== Entries supplied
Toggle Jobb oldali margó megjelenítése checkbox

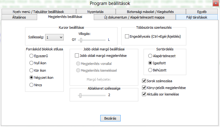coord(77,56)
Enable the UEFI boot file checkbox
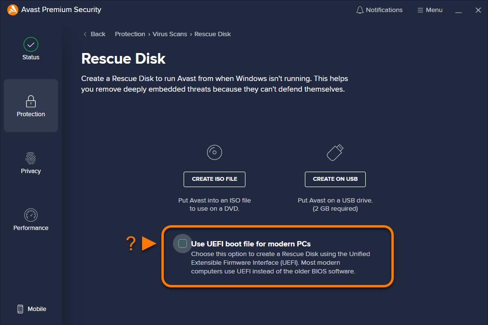488x325 pixels. click(183, 244)
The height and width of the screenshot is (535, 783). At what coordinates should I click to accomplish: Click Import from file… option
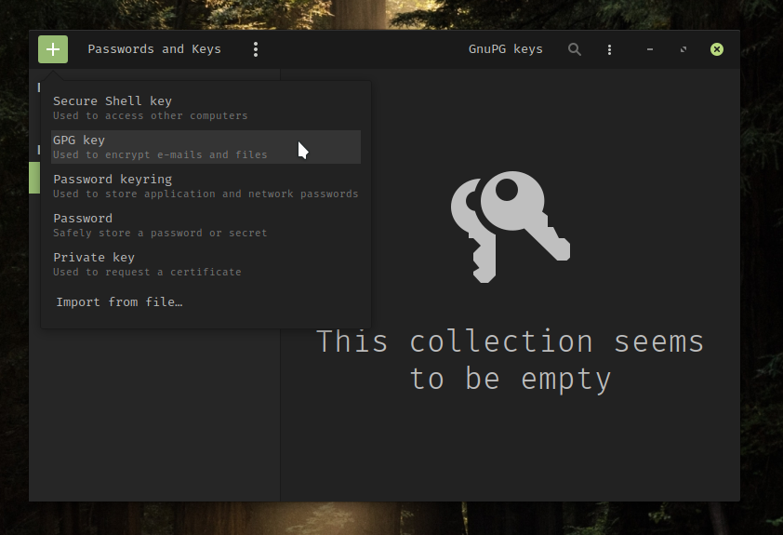point(119,302)
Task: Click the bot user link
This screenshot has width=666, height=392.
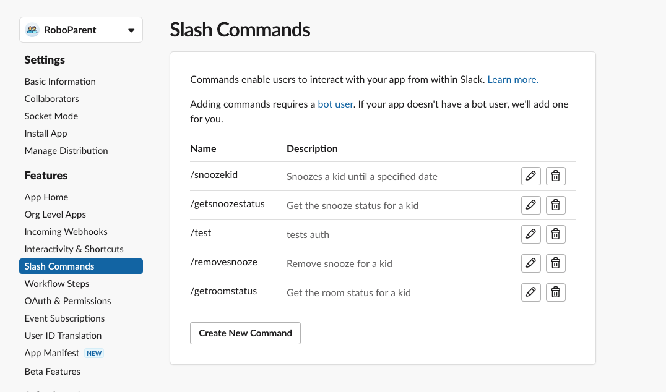Action: (335, 104)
====
Repeat the data word for word, excluding any image.

### Task solution
Toggle Jobb oldali margó megjelenítése checkbox

coord(77,56)
Enable the UEFI boot file checkbox
488x325 pixels. click(183, 244)
The height and width of the screenshot is (535, 783). At what coordinates should I click to accomplish: Click Import from file… option
point(119,302)
Task: Click the bot user link
This screenshot has width=666, height=392.
Action: (335, 104)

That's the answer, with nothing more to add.